* begin Dataset entries *
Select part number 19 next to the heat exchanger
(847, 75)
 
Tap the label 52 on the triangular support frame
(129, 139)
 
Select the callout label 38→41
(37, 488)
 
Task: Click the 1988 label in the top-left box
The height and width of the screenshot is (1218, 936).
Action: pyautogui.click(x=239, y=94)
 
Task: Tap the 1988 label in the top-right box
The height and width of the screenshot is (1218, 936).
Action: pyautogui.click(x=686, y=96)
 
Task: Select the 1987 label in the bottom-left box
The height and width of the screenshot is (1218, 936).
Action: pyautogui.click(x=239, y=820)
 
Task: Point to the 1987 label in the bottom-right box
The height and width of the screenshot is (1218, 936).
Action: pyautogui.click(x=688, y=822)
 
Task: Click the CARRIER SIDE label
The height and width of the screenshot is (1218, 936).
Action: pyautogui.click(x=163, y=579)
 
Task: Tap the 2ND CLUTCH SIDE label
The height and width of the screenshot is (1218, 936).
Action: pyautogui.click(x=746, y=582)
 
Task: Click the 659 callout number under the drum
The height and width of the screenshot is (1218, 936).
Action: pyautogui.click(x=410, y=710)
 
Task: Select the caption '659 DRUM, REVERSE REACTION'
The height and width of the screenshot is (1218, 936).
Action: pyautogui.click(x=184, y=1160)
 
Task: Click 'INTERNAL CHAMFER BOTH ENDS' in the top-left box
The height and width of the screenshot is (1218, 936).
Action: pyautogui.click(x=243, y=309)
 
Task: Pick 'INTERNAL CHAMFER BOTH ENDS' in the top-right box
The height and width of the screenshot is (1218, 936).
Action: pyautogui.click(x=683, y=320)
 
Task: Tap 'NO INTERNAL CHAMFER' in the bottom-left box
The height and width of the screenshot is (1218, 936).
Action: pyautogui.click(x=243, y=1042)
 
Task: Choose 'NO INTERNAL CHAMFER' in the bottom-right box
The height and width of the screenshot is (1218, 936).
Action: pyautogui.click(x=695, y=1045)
* end Dataset entries *
Work instructions
Write out the material between the lines holding "Task: Select the 1987" and "Action: pyautogui.click(x=688, y=822)", inclusive, keeping every line, and increase each x and y click coordinate in the answers by 4.

Solution for this problem
Task: Select the 1987 label in the bottom-left box
The height and width of the screenshot is (1218, 936).
Action: pyautogui.click(x=243, y=824)
 
Task: Point to the 1987 label in the bottom-right box
The height and width of the screenshot is (1218, 936).
Action: pyautogui.click(x=692, y=826)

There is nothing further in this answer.